Data extracted from a collection
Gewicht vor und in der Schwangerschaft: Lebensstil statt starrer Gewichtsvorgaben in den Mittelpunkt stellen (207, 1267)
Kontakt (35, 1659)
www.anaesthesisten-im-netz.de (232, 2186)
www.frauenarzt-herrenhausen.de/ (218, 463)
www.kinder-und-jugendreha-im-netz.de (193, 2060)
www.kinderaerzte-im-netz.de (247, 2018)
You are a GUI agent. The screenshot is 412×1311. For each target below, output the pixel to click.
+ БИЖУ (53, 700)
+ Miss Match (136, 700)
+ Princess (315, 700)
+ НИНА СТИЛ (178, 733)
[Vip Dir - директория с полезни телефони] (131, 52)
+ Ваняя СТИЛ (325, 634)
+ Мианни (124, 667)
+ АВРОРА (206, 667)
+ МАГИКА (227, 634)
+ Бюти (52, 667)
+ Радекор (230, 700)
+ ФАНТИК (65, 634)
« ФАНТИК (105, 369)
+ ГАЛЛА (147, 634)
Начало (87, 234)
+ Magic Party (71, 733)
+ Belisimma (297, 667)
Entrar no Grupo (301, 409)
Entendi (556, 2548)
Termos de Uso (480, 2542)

TASK GOAL: Output every record above exactly as it appears.

ANSWER BELOW:
Gewicht vor und in der Schwangerschaft: Lebensstil statt starrer Gewichtsvorgaben in den Mittelpunkt stellen (207, 1267)
Kontakt (35, 1659)
www.anaesthesisten-im-netz.de (232, 2186)
www.frauenarzt-herrenhausen.de/ (218, 463)
www.kinder-und-jugendreha-im-netz.de (193, 2060)
www.kinderaerzte-im-netz.de (247, 2018)
You are a GUI agent. The screenshot is 412×1311. For each target below, output the pixel to click.
+ БИЖУ (53, 700)
+ Miss Match (136, 700)
+ Princess (315, 700)
+ НИНА СТИЛ (178, 733)
[Vip Dir - директория с полезни телефони] (131, 52)
+ Ваняя СТИЛ (325, 634)
+ Мианни (124, 667)
+ АВРОРА (206, 667)
+ МАГИКА (227, 634)
+ Бюти (52, 667)
+ Радекор (230, 700)
+ ФАНТИК (65, 634)
« ФАНТИК (105, 369)
+ ГАЛЛА (147, 634)
Начало (87, 234)
+ Magic Party (71, 733)
+ Belisimma (297, 667)
Entrar no Grupo (301, 409)
Entendi (556, 2548)
Termos de Uso (480, 2542)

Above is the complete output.